(What is being asked): Write out exactly, with both ends included, the lines that run from the line containing "Click the volume settings gear icon" to the end of the entries. Pictures are not part of the answer.
***** Material for the task
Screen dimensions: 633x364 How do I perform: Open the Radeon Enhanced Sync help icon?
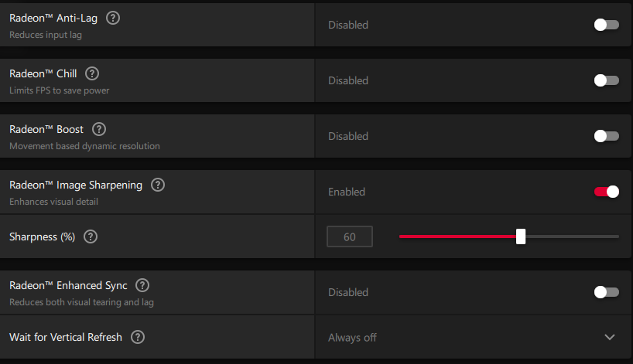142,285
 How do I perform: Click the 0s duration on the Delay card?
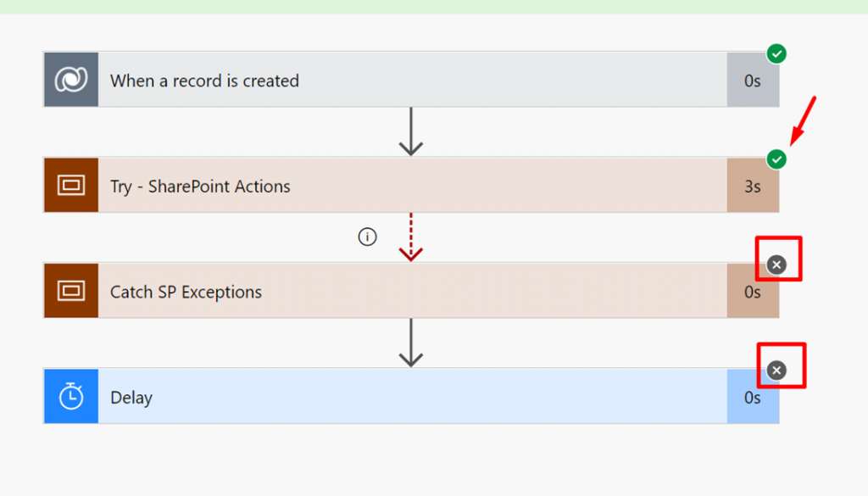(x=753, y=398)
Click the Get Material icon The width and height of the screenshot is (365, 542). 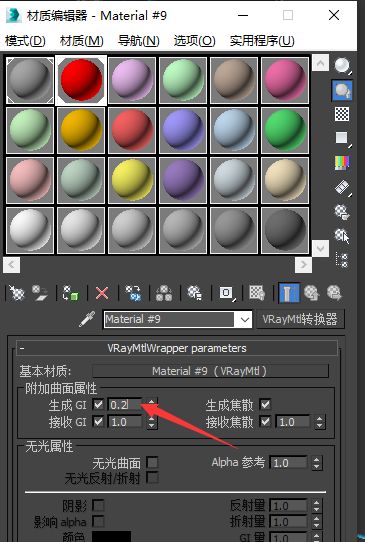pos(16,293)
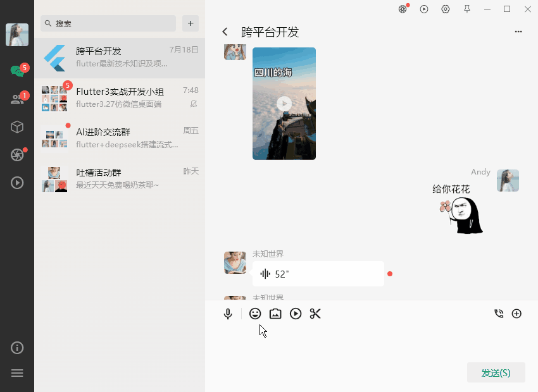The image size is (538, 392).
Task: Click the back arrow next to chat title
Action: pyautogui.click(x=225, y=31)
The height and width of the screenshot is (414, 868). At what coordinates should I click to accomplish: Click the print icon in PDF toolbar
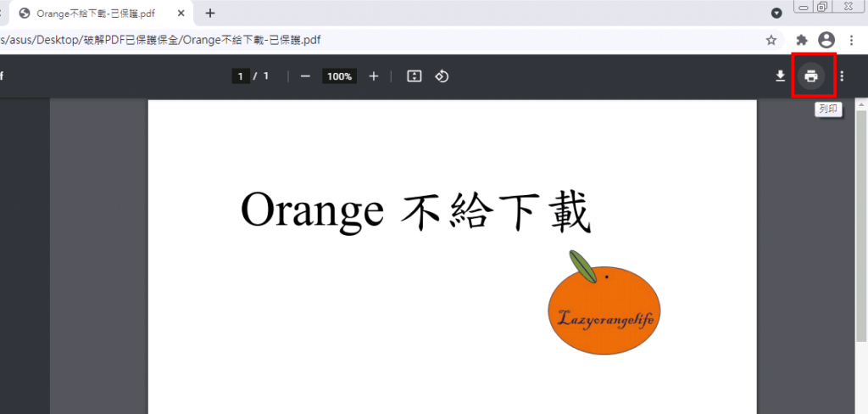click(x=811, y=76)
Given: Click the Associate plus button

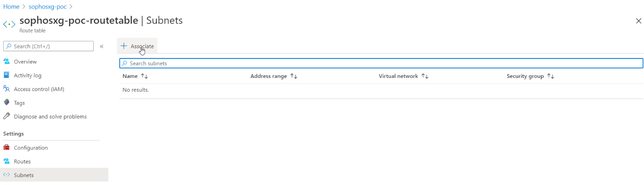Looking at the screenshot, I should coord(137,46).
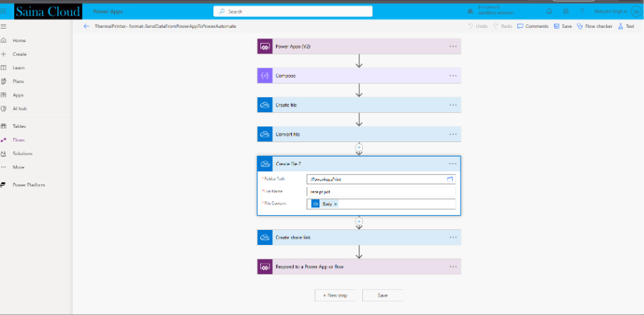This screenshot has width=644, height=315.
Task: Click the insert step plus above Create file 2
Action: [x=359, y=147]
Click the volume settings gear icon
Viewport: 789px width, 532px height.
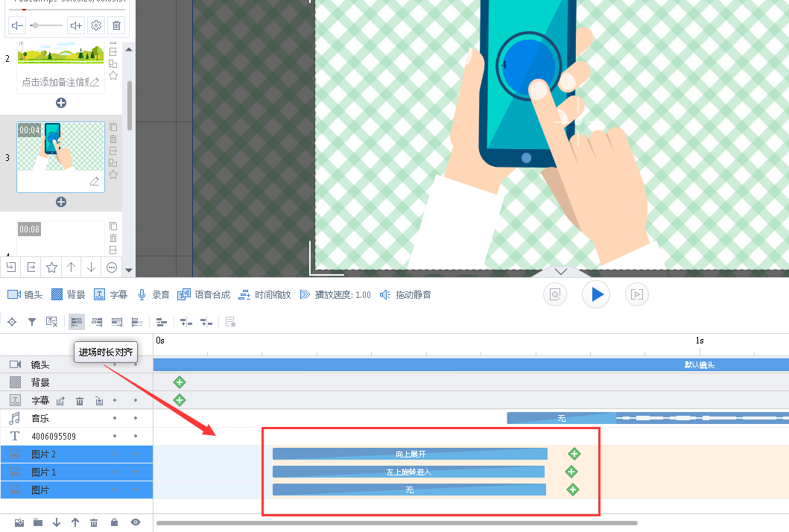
**********
(Solution to this exercise):
Click the volume settings gear icon
Viewport: 789px width, 532px height.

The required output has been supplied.